§ STORED DATA:
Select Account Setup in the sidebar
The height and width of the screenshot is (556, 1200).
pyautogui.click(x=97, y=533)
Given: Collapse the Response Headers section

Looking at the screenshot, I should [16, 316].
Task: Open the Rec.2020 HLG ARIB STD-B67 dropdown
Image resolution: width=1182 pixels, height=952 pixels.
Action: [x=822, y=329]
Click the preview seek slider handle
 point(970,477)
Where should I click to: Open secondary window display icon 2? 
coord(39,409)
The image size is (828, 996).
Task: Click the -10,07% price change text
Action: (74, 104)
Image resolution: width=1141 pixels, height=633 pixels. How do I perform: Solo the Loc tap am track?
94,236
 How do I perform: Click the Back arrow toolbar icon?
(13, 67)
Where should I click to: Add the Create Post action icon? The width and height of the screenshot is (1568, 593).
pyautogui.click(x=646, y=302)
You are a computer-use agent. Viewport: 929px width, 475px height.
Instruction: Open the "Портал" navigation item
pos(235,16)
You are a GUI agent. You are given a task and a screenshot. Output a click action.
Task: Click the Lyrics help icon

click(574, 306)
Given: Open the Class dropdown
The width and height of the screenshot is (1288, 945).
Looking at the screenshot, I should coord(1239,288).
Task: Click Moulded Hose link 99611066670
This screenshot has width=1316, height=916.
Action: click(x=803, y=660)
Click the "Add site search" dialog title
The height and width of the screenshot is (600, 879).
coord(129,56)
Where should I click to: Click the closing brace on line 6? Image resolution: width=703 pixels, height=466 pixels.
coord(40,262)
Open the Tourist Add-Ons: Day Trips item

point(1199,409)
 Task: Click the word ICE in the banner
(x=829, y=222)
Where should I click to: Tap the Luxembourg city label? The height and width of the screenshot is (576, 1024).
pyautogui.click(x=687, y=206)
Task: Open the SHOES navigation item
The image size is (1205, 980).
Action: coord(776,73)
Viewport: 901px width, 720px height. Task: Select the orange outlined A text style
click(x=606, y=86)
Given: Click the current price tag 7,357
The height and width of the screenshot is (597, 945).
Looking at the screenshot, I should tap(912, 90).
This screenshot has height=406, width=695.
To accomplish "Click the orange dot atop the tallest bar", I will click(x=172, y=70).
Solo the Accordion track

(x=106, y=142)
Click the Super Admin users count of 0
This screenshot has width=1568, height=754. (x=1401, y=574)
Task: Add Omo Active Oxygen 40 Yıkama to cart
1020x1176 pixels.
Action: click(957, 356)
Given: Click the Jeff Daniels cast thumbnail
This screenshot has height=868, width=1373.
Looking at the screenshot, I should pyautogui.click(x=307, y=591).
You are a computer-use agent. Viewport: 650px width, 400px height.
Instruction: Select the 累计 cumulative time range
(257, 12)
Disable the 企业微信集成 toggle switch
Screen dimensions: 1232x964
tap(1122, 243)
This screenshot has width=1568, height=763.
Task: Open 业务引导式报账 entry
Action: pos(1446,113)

§ PROMPT: Return all of the lines above exactly, with none omitted.

§ ANSWER TO THE PROBLEM:
Select Account Setup in the sidebar
The height and width of the screenshot is (556, 1200).
pyautogui.click(x=97, y=533)
Given: Collapse the Response Headers section

Looking at the screenshot, I should [16, 316].
Task: Open the Rec.2020 HLG ARIB STD-B67 dropdown
Image resolution: width=1182 pixels, height=952 pixels.
Action: [x=822, y=329]
Click the preview seek slider handle
 point(970,477)
Where should I click to: Open secondary window display icon 2? 
coord(39,409)
The image size is (828, 996).
Task: Click the -10,07% price change text
Action: (74, 104)
Image resolution: width=1141 pixels, height=633 pixels. How do I perform: Solo the Loc tap am track?
94,236
 How do I perform: Click the Back arrow toolbar icon?
(13, 67)
Where should I click to: Add the Create Post action icon? The width and height of the screenshot is (1568, 593).
pyautogui.click(x=646, y=302)
You are a computer-use agent. Viewport: 929px width, 475px height.
Instruction: Open the "Портал" navigation item
pos(235,16)
You are a GUI agent. You are given a task and a screenshot. Output a click action.
Task: Click the Lyrics help icon

click(574, 306)
Given: Open the Class dropdown
The width and height of the screenshot is (1288, 945).
Looking at the screenshot, I should coord(1239,288).
Task: Click Moulded Hose link 99611066670
This screenshot has width=1316, height=916.
Action: click(x=803, y=660)
Click the "Add site search" dialog title
The height and width of the screenshot is (600, 879).
coord(129,56)
Where should I click to: Click the closing brace on line 6? Image resolution: width=703 pixels, height=466 pixels.
coord(40,262)
Open the Tourist Add-Ons: Day Trips item

point(1199,409)
 Task: Click the word ICE in the banner
(x=829, y=222)
Where should I click to: Tap the Luxembourg city label? The height and width of the screenshot is (576, 1024).
pyautogui.click(x=687, y=206)
Task: Open the SHOES navigation item
The image size is (1205, 980).
Action: coord(776,73)
Viewport: 901px width, 720px height. Task: Select the orange outlined A text style
click(x=606, y=86)
Given: Click the current price tag 7,357
The height and width of the screenshot is (597, 945).
Looking at the screenshot, I should tap(912, 90).
This screenshot has height=406, width=695.
To accomplish "Click the orange dot atop the tallest bar", I will click(x=172, y=70).
Solo the Accordion track

(x=106, y=142)
Click the Super Admin users count of 0
This screenshot has width=1568, height=754. (x=1401, y=574)
Task: Add Omo Active Oxygen 40 Yıkama to cart
1020x1176 pixels.
Action: click(957, 356)
Given: Click the Jeff Daniels cast thumbnail
This screenshot has height=868, width=1373.
Looking at the screenshot, I should pyautogui.click(x=307, y=591).
You are a computer-use agent. Viewport: 650px width, 400px height.
Instruction: Select the 累计 cumulative time range
(257, 12)
Disable the 企业微信集成 toggle switch
Screen dimensions: 1232x964
tap(1122, 243)
This screenshot has width=1568, height=763.
Task: Open 业务引导式报账 entry
Action: pos(1446,113)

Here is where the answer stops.